#### Apply what you read:
1. For the gas price article, decide whether each statement agrees with it, answering yes or no and quoting the exact words that decide it. (a) Senator Richard Blumenthal wants a federal grand jury to subpoena people on Wall Street. (b) The article says drilling legislation would lower gasoline prices in the short term. (c) Senator David Vitter claimed that 90 percent of U.S. fossil fuel resources are locked up from development.
2. Make the paragraph of the gas price article that opens "The Republicans, self-proclaimed champions" shorter while keeping its main facts.
3. Pick up the gas price article after its final sentence and keep writing it.

#### Document section:
○ ○ ○
Washington's Gas Price Blame Game
Here we go again: Gasoline prices are dancing at or above $4 per gallon, and politicians on both sides of the aisle are dusting off tried-and-true gimmicks for politicizing the issue, pointing fingers, and doing their utmost to avoid squarely facing up to the root cause of the problem – oil dependence is risky and getting more so.
This is not what good government folks mean when they call for bipartisanship.
The Democrats, self-proclaimed champions of the little guy, are going after greedy speculators, conniving hedge fund operators, and other financial sharks determined to rob said little guy blind, so we’re told. Senator Richard Blumenthal (D-CT) has called for empaneling a federal grand jury to hurl subpoenas at the suits on Wall Street. Unfortunately, Blumenthal is treating a symptom and sending the patient home to die.
The Republicans, self-proclaimed champions of the little guy, are no better, with their strident pushing of drill-till-we-drop legislation that would do nothing to bring down gasoline prices in the short term and do a great deal to perpetuate America’s dangerous oil dependence in the long term. While Republicans like House Natural Resources Chairman Doc Hastings (R-WA) give lip service to diversifying America’s energy menu away from oil, their hearts are not in it, which suits the House of Saud to a tee.
A narrative that the drill-everywhere crowd is pushing is that if the federal government would just send the oil companies a “come on down” invitation to drill all oil fields under federal ownership, happy cheap gas days would be here again. Recently, Senator David Vitter (R-LA) went so far as to claim that 95 percent of U.S. fossil fuel resources are locked up from development.
○ ○ ○
#### Given information:
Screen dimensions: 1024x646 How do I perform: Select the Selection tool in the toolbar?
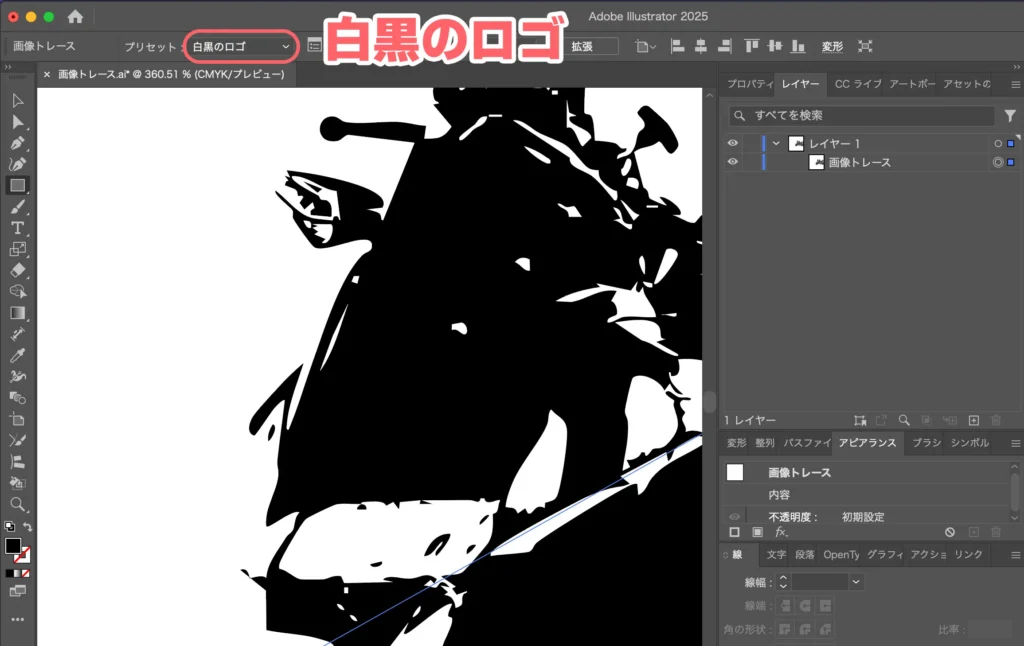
○ ○ ○
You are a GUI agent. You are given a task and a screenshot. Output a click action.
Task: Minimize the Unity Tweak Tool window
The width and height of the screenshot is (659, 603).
○ ○ ○
#### Task-by-task results:
1.
(a) Yes: "Senator Richard Blumenthal (D-CT) has called for empaneling a federal grand jury to hurl subpoenas at the suits on Wall Street."
(b) No: "would do nothing to bring down gasoline prices in the short term"
(c) No: "95 percent of U.S. fossil fuel resources are locked up from development."

2. Republicans, who also call themselves champions of the little guy, push drill-till-we-drop legislation that would not lower gasoline prices in the short term and would keep America dangerously dependent on oil in the long term. Republicans like House Natural Resources Chairman Doc Hastings (R-WA) say they want to move America's energy menu away from oil, but they don't mean it, which suits the House of Saud perfectly.

3.
An outlandish claim, to be sure, but here’s the salient issue that Vitter and the rest of the drill-everywheres do not dwell on – the faster we and the rest of the world deplete cheap-and-easy oil, the more quickly we will be forced to tap expensive-and-hard oil in ultra-deepwater and polar regions, and the low-grade stuff like kerogen, a wannabe oil colloquially called “oil shale” that is not economical today because of high capital and production costs.
High-cost fields require high prices to go into production. Sure, there might be 800 billion barrels of kerogen in the Rockies. If getting the goop out of the ground and turning it into usable fuels requires sticker-shock fuel prices, would there be enough demand to make production pay?
These are the long-term issues that get buried when politicians like Blumenthal and Hastings tout hand-waving gimmicks to grab headlines and score transient political points. Rational strategies that will help us navigate our way to a less risky energy future get lost in the shouting.